Это было на Ульяновской, стр. 11

— Фашисты моряков называют черной смертью. А чапаевцы как сражаются!..

— Какие чапаевцы?! — удивлялись мальчишки. — Ты что?

— Самые настоящие чапаевцы. Двадцать пятая Чапаевская дивизия, которая еще в гражданской войне прославилась. Чапаев погиб, а дивизия осталась. И номер свой, и знамя свое сохранила. Там даже девчонка пулеметчицей была, так ее все Анкой звали, как в кино.

— А на самом деле как? — спросила Нина Пилипейко.

— Настоящее имя, как у тебя, — Нина Онилова. Я про нее во фронтовой газете читал. Немцы ее до ужаса боялись.

— Она что — погибла?

Коля молча кивнул. А Нина продолжала свои расспросы:

— На фронте девушек много?

— Не так чтоб, но есть. Санитарки, связистки, разведчицы… А ты не на фронт, случаем, собралась?

— Надо будет — и мы пойдем.

Это сказала Нина Нейгоф. Она заканчивала курсы медицинских сестер и была уверена, что на фронт попадет обязательно, несмотря на неполные семнадцать.

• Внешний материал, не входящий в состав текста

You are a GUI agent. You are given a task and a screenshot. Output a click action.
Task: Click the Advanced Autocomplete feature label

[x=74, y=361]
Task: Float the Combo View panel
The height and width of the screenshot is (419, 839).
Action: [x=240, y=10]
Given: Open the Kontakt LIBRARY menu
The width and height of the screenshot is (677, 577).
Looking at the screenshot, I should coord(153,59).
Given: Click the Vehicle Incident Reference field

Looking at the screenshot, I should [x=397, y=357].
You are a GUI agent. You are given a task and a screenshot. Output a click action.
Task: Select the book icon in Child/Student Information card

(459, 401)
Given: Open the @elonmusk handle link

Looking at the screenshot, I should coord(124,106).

— Я читал в «Пионерской правде», что можно стать сыном полка, — проговорил Игорек. — Это как, записаться надо?

— Я тебе запишусь, — прикрикнула на братишку Нина.

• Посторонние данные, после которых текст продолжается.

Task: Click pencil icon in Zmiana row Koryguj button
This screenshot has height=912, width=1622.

— А чего, — невинно произнес Витя. — Он там какой-нибудь опыт поставит — и все фашисты кверх тормашками.

Игорек искренне огорчился: такой хороший парень этот Витя, и на тебе. У Яшки, что ль, научился? Но тут же забыл о своей обиде — Коля Беленький продолжал рассказ:

— Когда я уже в госпитале был, парня привезли, на соседней койке лежал: так он про морячка одного рассказывал, как тот с горящего катера бомбы руками сбрасывал, чтоб не взорвались, значит, а то и кораблям и людям крышка. Все покидал, а две самые маленькие, что последними остались, кинуть не успел — пламя охватило и его и бомбы. Так и взорвались в руках. Говорят, из Таганрога паренек, земляк наш. Я и фамилию запомнил. Веселая такая — Голубец. А зовут Ваней… — Он помолчал, потом поправился: — Звали.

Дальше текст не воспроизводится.